Opinion » Viewpoint

The Democrats’ Purity Tests Will Only Help Trump



Can you see what is taking shape on the left? That's the look of liberals forming a circular firing squad to shoot at top Democrats running for the party's 2020 presidential nomination. 

The Democratic Party is highly unified in its opposition to President Trump. Independent and swing voters also tell pollsters they disapprove of Trump's policies on taxes, immigration, and race relations. And the Party of Trump — formerly the GOP — lost 40 House seats in the midterms. That political reality makes Trump a weak candidate for reelection.

Juan Williams
  • Juan Williams

But the Democrats still have to find a good candidate with an attractive message to beat even a bad candidate. The president's supporters can see what's up. Right-wing websites and Trump cheerleaders on talk radio are attacking possible Democratic candidates as budding socialists who will increase taxes and let every illegal immigrant run across open borders.

Trump's white, working-class base is being warned on racial grounds that any Democratic nominee will ignore them while playing "identity politics" that favor blacks, Latinos, immigrants, women, and gays.

Trying to divide voters by race is so predictable for Trump's team. What is surprising is that Democrats are too often fueling the Trump camp's caricature by insisting on race-based review of their candidates. How painful and ironic will it be if racial debates inside the Democratic Party are allowed to weaken the focus on beating Trump and his racism?

For example, look at the attacks coming from the left against the leading candidate for the Democratic nomination in early polls, former Vice President Joe Biden.

Activists on the far left are bashing Biden for his support of President Clinton's 1994 crime bill.

That bill had support from the Congressional Black Caucus at the time, being seen as an answer to high crime rates in black neighborhoods. But the old crime bill is now condemned by today's activists, who take their cues from the Black Lives Matter movement. They fault the bill for pushing more black people into jail as a result of increased sentences for selling crack cocaine, and mandating longer sentences for repeat offenders and violent crime.

Biden is trying to get past this line of attack by asking for forgiveness: "It was a big mistake that was made," Biden said at a Martin Luther King Day celebration last week in Washington.

Next in line for allegedly failing the racial test is a black woman, California Senator Kamala Harris. Her sin is that she was a prosecutor and California's attorney general. "To become a prosecutor is to make a choice to align oneself with a powerful and fundamentally biased system," according to an essay on The Intercept, a liberal website.

Also in line for the gauntlet of race-shaming are white candidates who did not show an interest in racial injustice early enough in their careers. Former New York City Mayor Michael Bloomberg, who supported controversial "stop-and-frisk" police tactics, as well as Senators Kirsten Gillibrand, Bernie Sanders, and Elizabeth Warren are all vulnerable on this point.

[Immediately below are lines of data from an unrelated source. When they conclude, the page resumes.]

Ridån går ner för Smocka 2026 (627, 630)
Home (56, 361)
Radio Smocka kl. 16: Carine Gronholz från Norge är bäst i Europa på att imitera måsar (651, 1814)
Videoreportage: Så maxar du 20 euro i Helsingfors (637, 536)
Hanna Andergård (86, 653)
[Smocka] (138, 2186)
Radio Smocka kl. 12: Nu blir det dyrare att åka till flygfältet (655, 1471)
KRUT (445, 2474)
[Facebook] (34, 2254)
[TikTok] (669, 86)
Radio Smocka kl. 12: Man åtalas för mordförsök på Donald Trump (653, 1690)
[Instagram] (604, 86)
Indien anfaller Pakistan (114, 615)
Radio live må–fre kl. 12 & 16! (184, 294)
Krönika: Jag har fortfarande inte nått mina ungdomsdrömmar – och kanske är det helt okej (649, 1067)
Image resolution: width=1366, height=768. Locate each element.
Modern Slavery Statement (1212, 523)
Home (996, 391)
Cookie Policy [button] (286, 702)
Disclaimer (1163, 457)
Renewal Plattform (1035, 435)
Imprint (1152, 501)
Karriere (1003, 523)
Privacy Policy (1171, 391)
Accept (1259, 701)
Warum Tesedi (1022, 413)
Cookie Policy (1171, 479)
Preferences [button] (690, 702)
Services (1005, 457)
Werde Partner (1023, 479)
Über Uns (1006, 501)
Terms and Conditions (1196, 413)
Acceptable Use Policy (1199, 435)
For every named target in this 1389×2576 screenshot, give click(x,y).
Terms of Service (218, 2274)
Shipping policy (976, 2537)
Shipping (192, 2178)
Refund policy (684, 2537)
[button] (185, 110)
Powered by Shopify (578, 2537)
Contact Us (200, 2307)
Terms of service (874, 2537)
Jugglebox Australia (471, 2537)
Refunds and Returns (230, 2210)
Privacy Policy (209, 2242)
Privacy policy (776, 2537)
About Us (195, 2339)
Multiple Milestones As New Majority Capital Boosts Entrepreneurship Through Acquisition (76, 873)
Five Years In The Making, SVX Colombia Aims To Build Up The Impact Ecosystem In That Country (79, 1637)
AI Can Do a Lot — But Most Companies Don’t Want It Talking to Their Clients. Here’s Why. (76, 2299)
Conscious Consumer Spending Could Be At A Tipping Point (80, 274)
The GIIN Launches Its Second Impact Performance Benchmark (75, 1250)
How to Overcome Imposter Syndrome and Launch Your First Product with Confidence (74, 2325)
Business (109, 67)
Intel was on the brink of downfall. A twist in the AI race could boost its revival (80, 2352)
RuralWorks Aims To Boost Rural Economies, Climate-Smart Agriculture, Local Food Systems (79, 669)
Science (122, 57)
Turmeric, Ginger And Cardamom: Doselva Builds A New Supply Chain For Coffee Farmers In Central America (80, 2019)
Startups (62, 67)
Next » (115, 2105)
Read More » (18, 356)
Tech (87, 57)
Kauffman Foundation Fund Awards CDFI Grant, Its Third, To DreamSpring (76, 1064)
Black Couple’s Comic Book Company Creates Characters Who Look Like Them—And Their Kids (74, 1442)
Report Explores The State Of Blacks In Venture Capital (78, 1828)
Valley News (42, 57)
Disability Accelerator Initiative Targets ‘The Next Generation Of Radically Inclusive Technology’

More broadly, this year's Women's March was a case study in how explosive racial issues — and, in that case, accusations of being soft on anti-Semitism — can splinter the unity of anti-Trump activists. Blacks, Latinos, and liberal women are at the heart of today's Democratic base. There are record numbers of Latinos, Asians, and blacks now in Congress, and they are almost all Democrats. Honest debate about racial justice is overdue for both parties.

That debate will happen in the South Carolina primary, the first contest with a high percentage of minority voters. Early attention to that race indicates its importance for any Democrat trying to win the party's nomination.

Democratic strategists know that Sanders would have beaten Hillary Clinton for the 2016 nomination if he had won more black and Latino votes. Democrats across the racial spectrum have to keep in mind that they have far more in common with each other than they do with Trump, a man whose racist rhetoric and white identity policies are damaging people of every color daily.

After a Black Lives Matter leader refused to talk with President Obama in 2016, Obama made the point that activists sometimes feel "so passionately ... they never take the next step and say, 'How do I sit down and try to actually get something done?'"

The most important "something" to get done right now is beating Trump. As liberal comedian Bill Maher is fond of saying, there is a big difference between a disappointing friend and a deadly enemy.

Juan Williams is an author, and a political analyst for Fox News Channel.